Lionel was also a great teacher and would help any partnership, at any level, provided the rider wanted to learn. He was wonderful at encouraging young riders to be brave, whilst at the same time, teaching them to stay safe.

He knew what he was talking about. In 1975, Lionel suffered severe head injuries in a bad fall and was told he would never ride again. A year later, he was back competing with the best in what became known as the Golden Age of Showjumping.

After his fall, Lionel always wore a hat with a three-point harness. Remember, we’re talking about the late 70s and early 80s, when he was the exception rather than the rule. But even if fellow competitors didn’t all copy him, no one laughed and no one moaned that he was flouting tradition or ‘spoiling the picture’.

Photograph courtesy of Getty Images.
Lionel Dunning of Great Britain riding Boysie at Hickstead April 30, 1983.
Photograph courtesy of Getty Images.

So can someone please explain why there is currently such a hoo-hah in the showing world over the Sport Horse Breeding of Great Britain’s rule that competitors in all ridden hunter and sport horse classes ‘must wear a skull cap or hat with safety harness according to current BSI or European standard at all times when mounted’? From some of the reactions, you’d think they were being asked to ride naked in the ring.

A hat without a harness might look lovely, but even if it stays in place, it won’t pass impact protection tests. And whilst no hat can guarantee full protection, isn’t it common sense to give yourself the best chance?

If you’re old enough, cast your mind back to 1983 when it became compulsory for car drivers and front seat passengers to wear seatbelts. There was shrieking about freedom of choice similar to that we’re now hearing about the hat rule, but does anyone now think twice about getting in and belting up? Eight years later, it became compulsory for rear seat passengers to wear seatbelts when fitted; that one went by with a whimper rather than a bang.

It will be interesting to see how The Side Saddle Association views the issue. Of course ladies look elegant in silk hats or bowlers, though some choose to wear ‘ordinary’ safety hats, and I’m told you’re more secure sideways than astride.

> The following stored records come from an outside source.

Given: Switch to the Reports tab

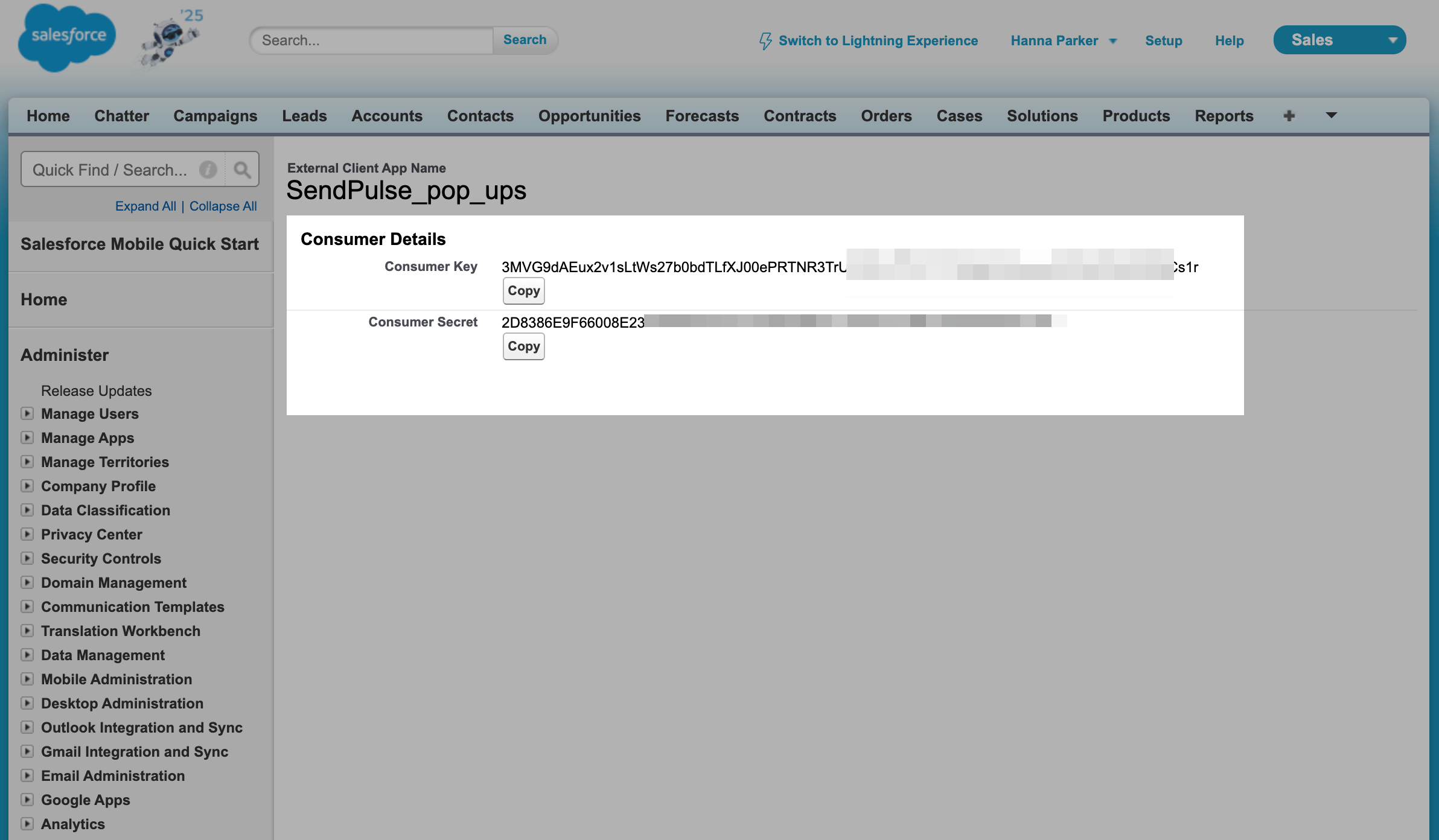Looking at the screenshot, I should [1224, 115].
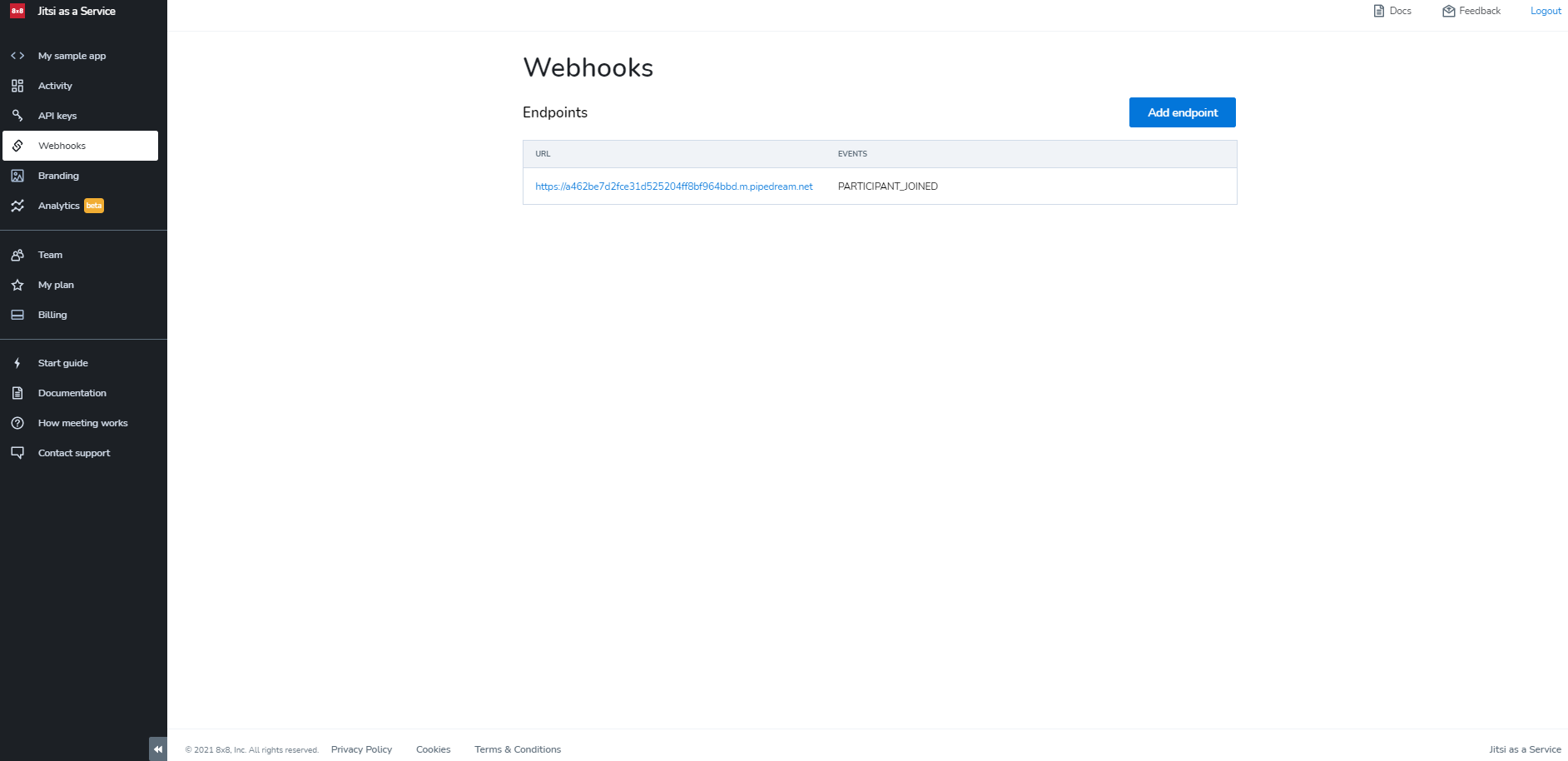The width and height of the screenshot is (1568, 761).
Task: Select the API keys icon
Action: [17, 115]
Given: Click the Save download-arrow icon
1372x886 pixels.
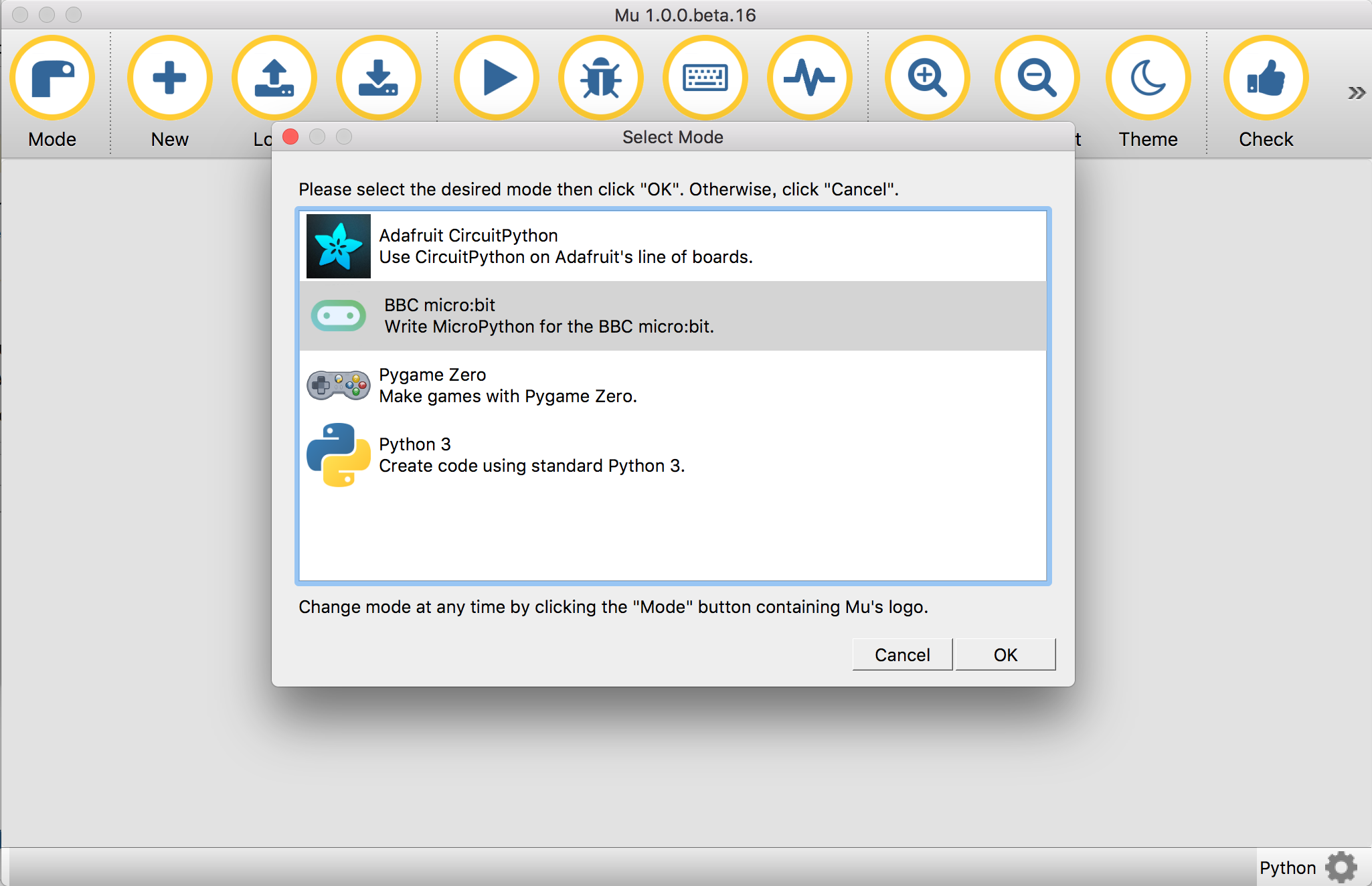Looking at the screenshot, I should (x=378, y=78).
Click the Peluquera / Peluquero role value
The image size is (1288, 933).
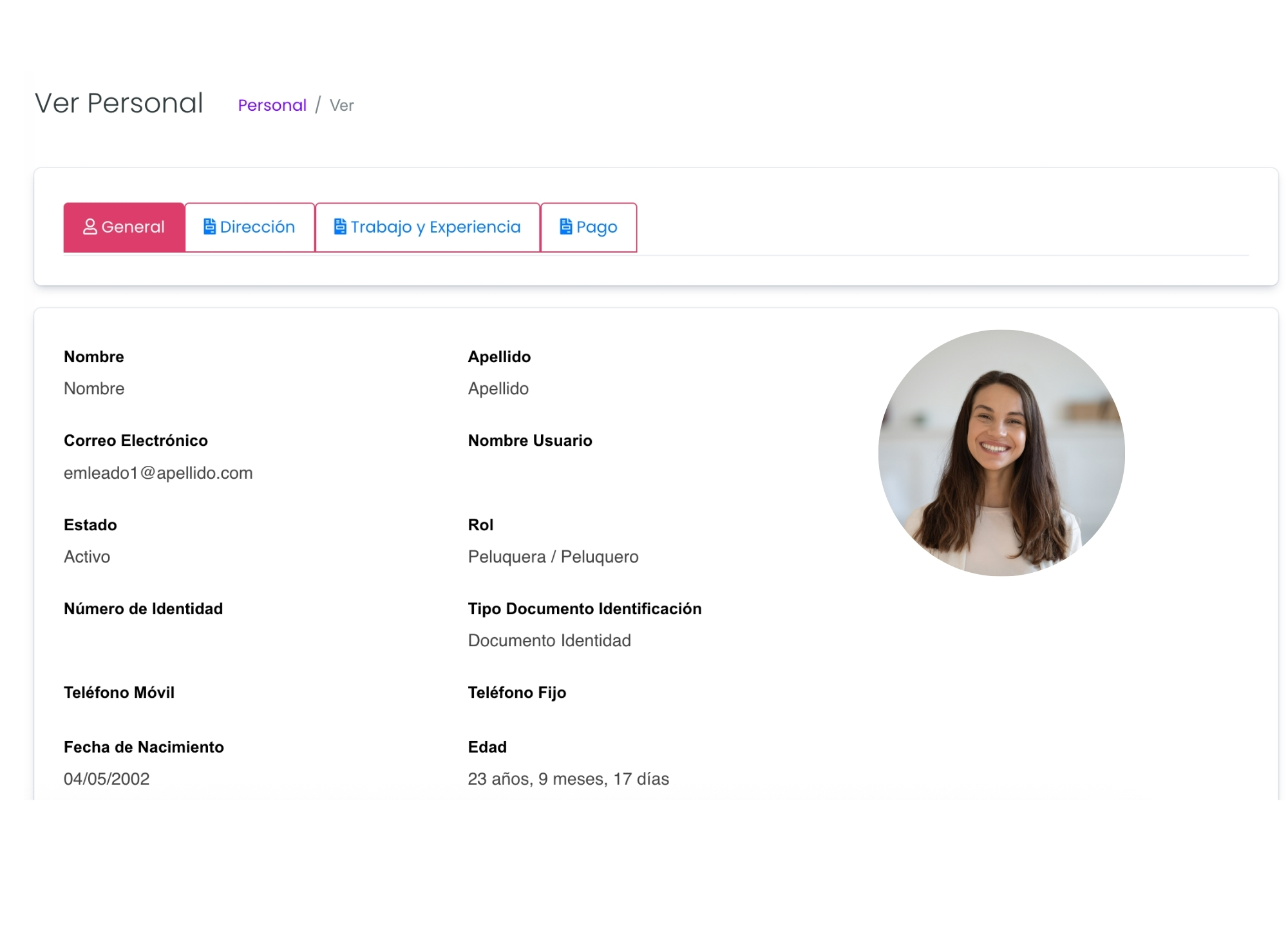pyautogui.click(x=553, y=557)
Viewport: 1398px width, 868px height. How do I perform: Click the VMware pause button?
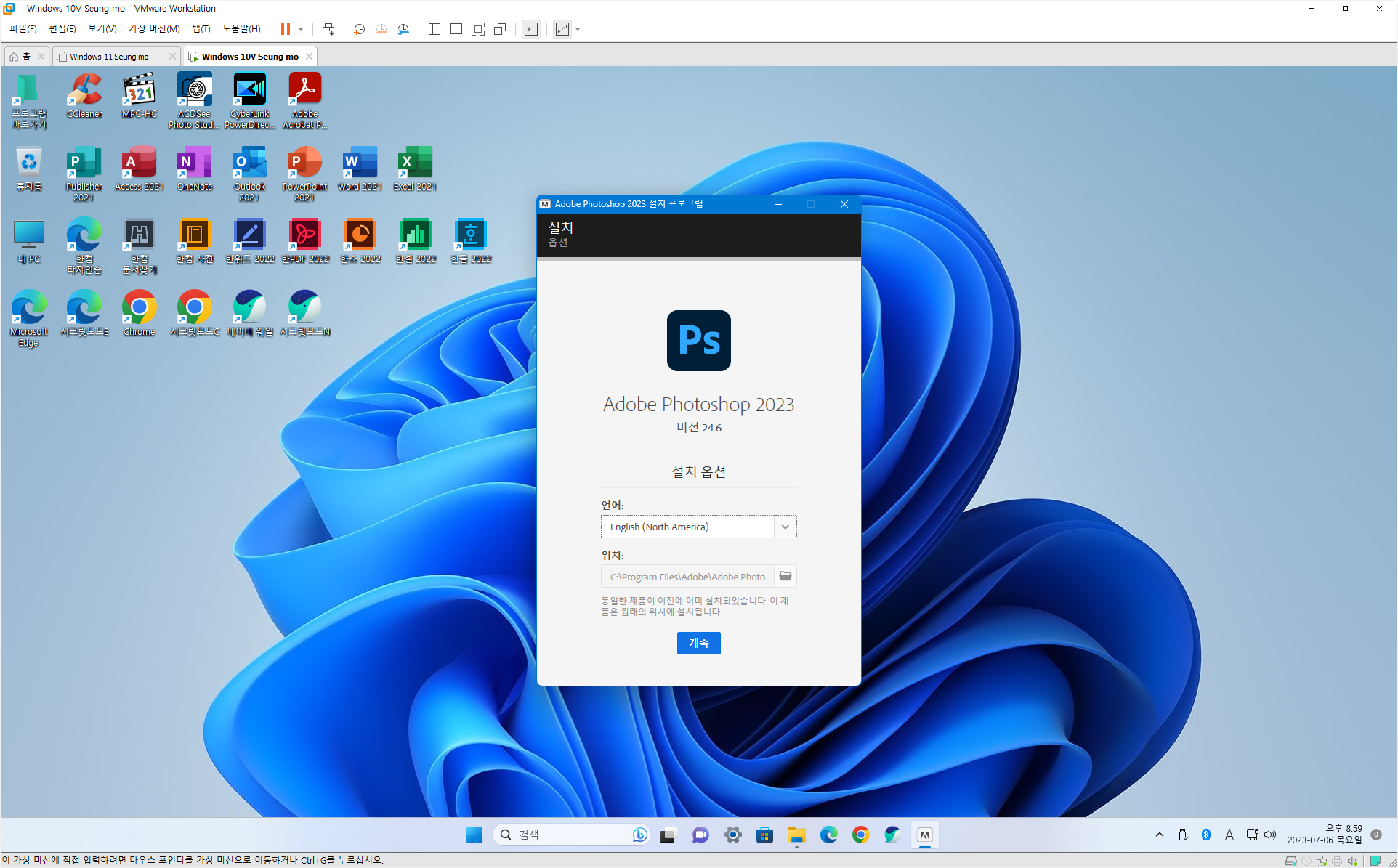click(x=286, y=29)
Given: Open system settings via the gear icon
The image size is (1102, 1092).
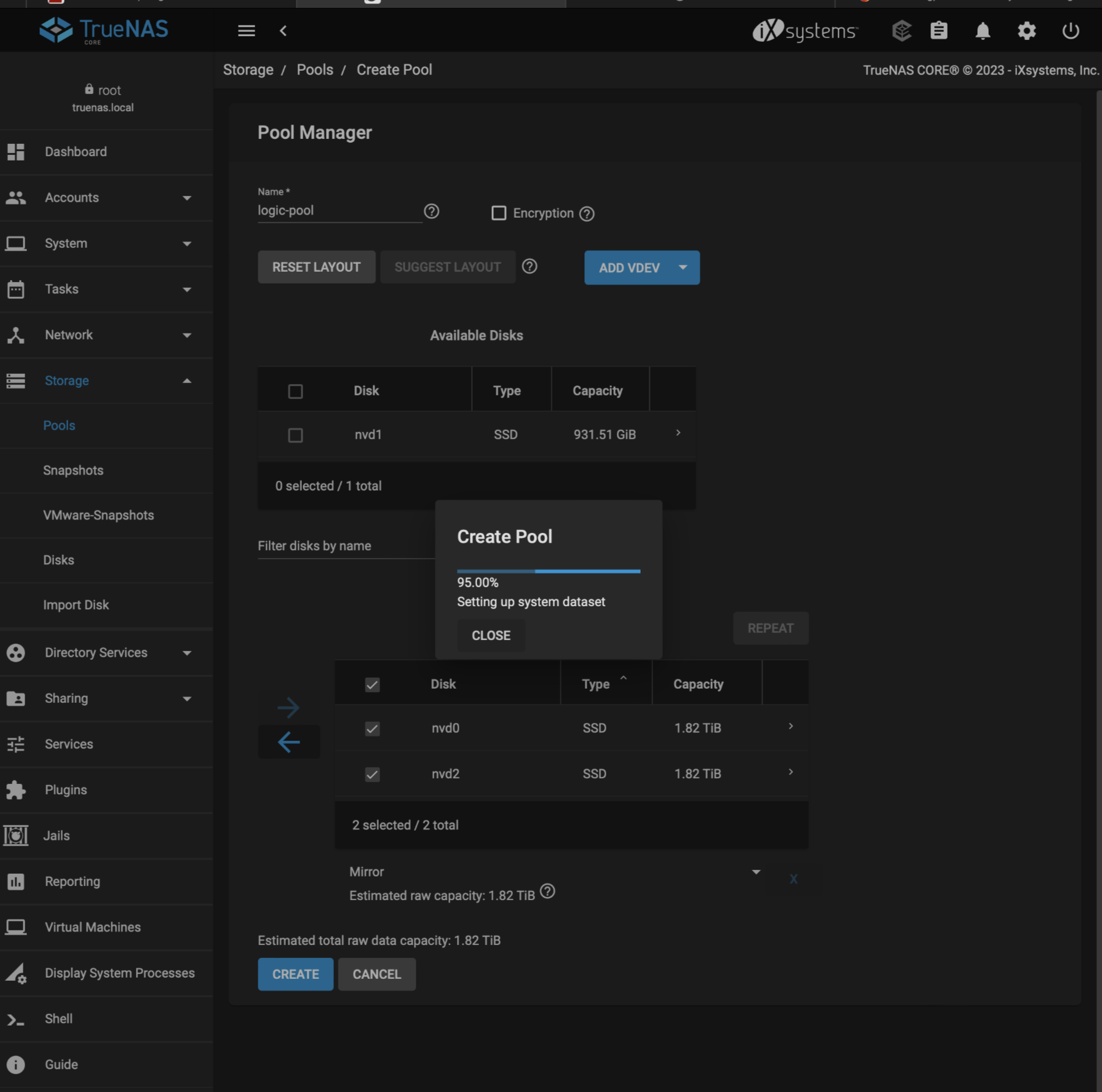Looking at the screenshot, I should (x=1026, y=30).
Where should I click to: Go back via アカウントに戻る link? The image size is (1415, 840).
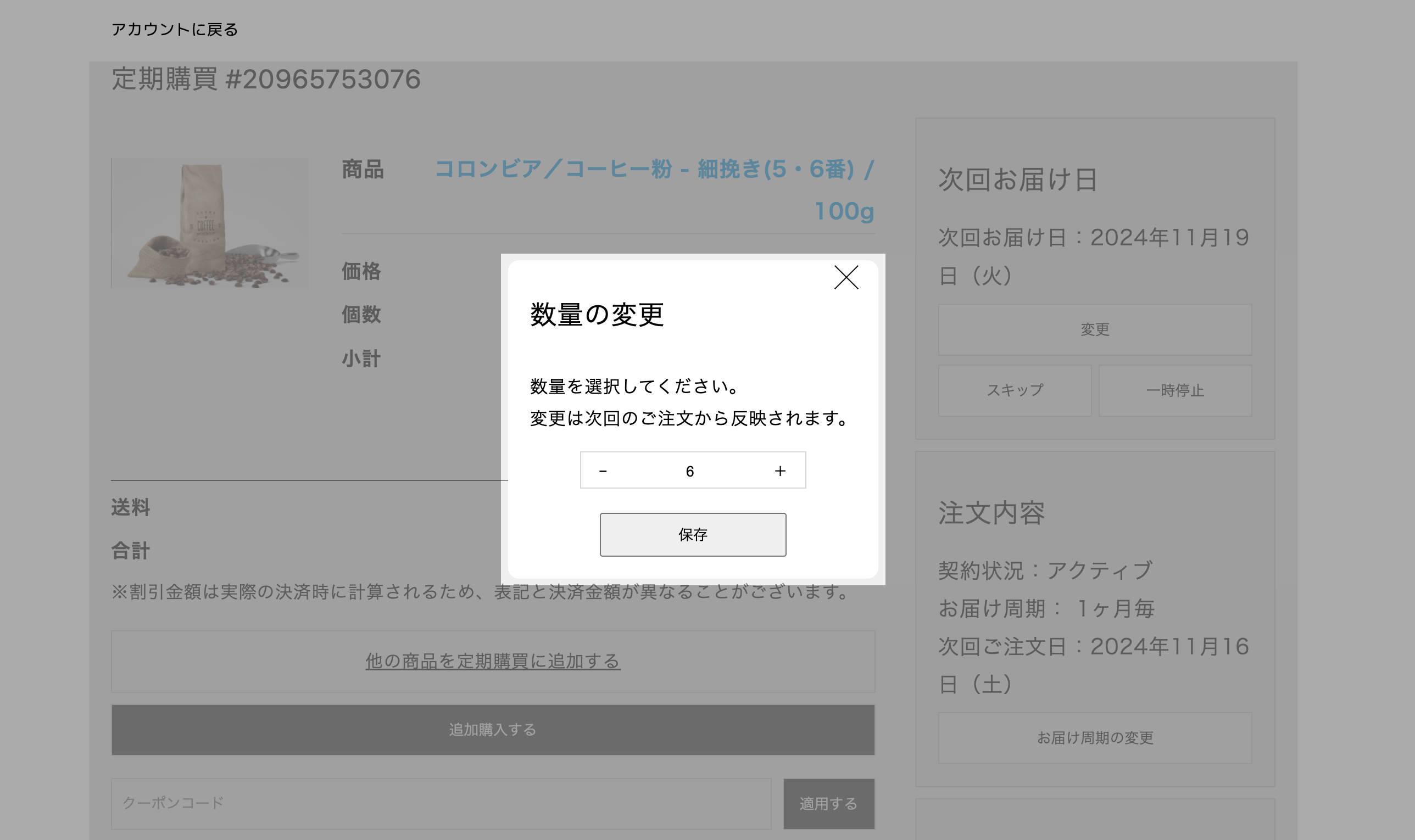[174, 30]
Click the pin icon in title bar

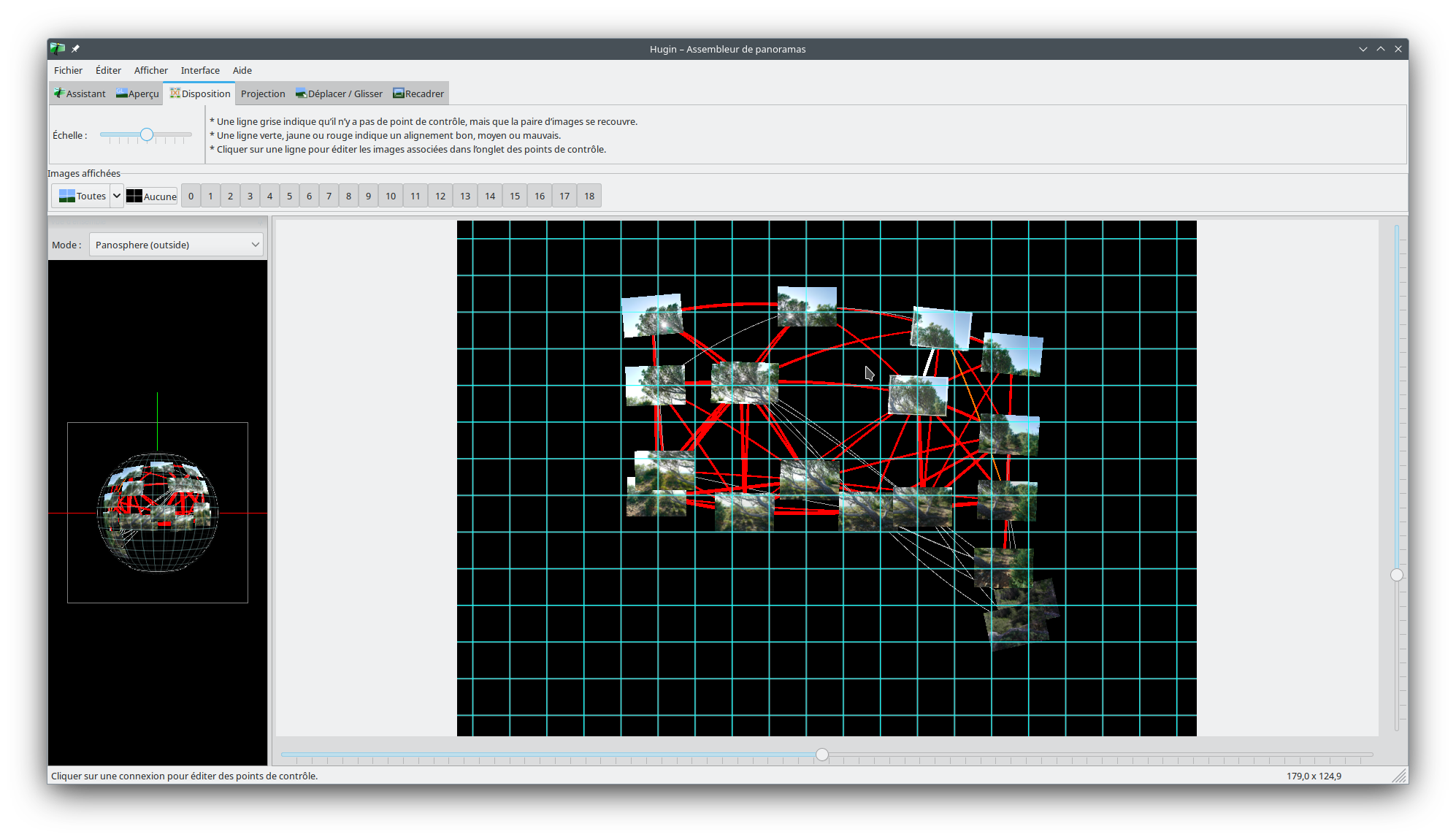(75, 49)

But if you do come off, you’re more likely to come off in a big way – I’ve seen a side-saddle rider half-unseated when her horse spooked during a flat showing class and finish hanging sideways and upside down. If she hadn’t been in an indoor school with quick-thinking rescuers, her story might not have had a happy ending.

Photograph courtesy of Carolyn Henderson.
Photograph courtesy of Carolyn Henderson.

If you’re showing – or, at the risk of alienating another group of riders, riding Western without a safety hat – maybe you should think more about those you care about and who care about you rather than sheer vanity. I hope you have a happy, safe and healthy 2014.